YOUR TASKS:
1. Summarize the forum thread below in two sentences.
2. In the forum thread below, what does \x02 stand for among the IRC color codes?
3. Using the forum thread below, explain in one or two sentences why the poster's printed output is not the expected result.

SELECTED EXTRACT:
......

3

I have an utf-8 encoded file that contains multiple lines like

\x02I don't like \x0307bananas\x03.\x02
Hey, how are you doing?
You called?

How do I read the lines of that file to a list, decoding all the escape sequences? I tried the code below:

with codecs.open(file, 'r', encoding='utf-8') as q:
    quotes = q.readlines()

print(str(random.choice(quotes)))

But it prints the line without decoding escape characters.

\x02I don't like \x0307bananas\x03\x02

(Note: escape characters are IRC color codes, \x02 being character for bolded text, and \x03 prefix for color codes. Also, this code is from within my IRC bot, with the MSG function replaced by print())

zertap
  • 220
  • 3
  • 13

3 Answers3

11

According to this answer, changing the following should have the expected result.

......

RECORDS SUPPLIED:
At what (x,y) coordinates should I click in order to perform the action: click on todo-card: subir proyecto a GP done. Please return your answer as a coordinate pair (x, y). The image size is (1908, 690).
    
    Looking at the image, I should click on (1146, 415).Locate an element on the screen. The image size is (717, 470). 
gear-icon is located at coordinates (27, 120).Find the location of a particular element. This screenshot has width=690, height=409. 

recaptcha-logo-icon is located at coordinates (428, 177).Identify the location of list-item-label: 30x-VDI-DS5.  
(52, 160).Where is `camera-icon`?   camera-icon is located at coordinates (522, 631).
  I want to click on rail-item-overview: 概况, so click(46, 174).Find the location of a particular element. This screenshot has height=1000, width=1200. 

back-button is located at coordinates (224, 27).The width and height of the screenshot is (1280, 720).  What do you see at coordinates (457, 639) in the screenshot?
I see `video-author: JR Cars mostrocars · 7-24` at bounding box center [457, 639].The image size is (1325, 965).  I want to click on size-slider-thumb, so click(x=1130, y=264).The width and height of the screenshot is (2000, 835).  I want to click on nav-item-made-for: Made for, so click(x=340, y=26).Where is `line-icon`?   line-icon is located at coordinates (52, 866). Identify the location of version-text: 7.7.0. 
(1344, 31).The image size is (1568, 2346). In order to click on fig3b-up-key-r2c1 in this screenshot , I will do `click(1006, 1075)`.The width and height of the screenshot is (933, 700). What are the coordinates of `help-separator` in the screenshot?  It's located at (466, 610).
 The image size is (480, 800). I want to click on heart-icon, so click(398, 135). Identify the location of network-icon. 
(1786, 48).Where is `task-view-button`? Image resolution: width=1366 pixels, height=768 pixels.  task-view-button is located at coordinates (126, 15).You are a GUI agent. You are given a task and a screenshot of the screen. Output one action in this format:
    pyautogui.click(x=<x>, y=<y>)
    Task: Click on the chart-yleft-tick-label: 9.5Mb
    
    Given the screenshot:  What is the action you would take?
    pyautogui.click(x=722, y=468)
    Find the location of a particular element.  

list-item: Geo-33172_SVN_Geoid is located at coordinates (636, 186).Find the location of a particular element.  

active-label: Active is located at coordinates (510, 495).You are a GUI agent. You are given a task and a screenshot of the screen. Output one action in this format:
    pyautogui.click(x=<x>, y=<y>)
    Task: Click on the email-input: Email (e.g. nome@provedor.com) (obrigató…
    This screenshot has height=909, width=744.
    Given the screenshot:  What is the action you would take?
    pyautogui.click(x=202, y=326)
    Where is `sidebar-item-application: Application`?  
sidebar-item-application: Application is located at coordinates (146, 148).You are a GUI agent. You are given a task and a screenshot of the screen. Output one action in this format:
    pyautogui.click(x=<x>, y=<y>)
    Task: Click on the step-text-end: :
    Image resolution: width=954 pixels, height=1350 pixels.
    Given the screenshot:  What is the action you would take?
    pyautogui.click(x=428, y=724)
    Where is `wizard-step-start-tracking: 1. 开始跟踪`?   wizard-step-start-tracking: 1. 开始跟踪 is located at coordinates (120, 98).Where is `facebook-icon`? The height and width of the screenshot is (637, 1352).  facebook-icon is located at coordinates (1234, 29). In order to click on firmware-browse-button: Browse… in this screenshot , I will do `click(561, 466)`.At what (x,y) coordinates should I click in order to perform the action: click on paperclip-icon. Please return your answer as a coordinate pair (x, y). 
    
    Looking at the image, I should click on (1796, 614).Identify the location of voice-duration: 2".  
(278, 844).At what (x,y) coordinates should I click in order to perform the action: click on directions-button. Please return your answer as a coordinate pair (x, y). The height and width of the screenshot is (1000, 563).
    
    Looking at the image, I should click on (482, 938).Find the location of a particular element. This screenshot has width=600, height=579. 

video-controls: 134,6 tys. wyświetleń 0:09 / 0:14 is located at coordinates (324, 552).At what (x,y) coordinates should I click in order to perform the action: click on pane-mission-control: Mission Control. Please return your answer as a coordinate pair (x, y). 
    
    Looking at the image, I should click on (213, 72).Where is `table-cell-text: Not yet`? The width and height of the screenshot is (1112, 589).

......

PER-TASK OUTPUTS:
1. The poster has a UTF-8 encoded file whose lines contain escape sequences and wants to read those lines into a list with the escape sequences decoded. Reading the file with codecs.open and readlines, then printing a random line, shows the line with its escape characters still undecoded.

2. It is the character for bolded text.

3. The code prints the line without decoding the escape characters. The output therefore still shows sequences such as \x02 and \x03 instead of the IRC formatting they represent.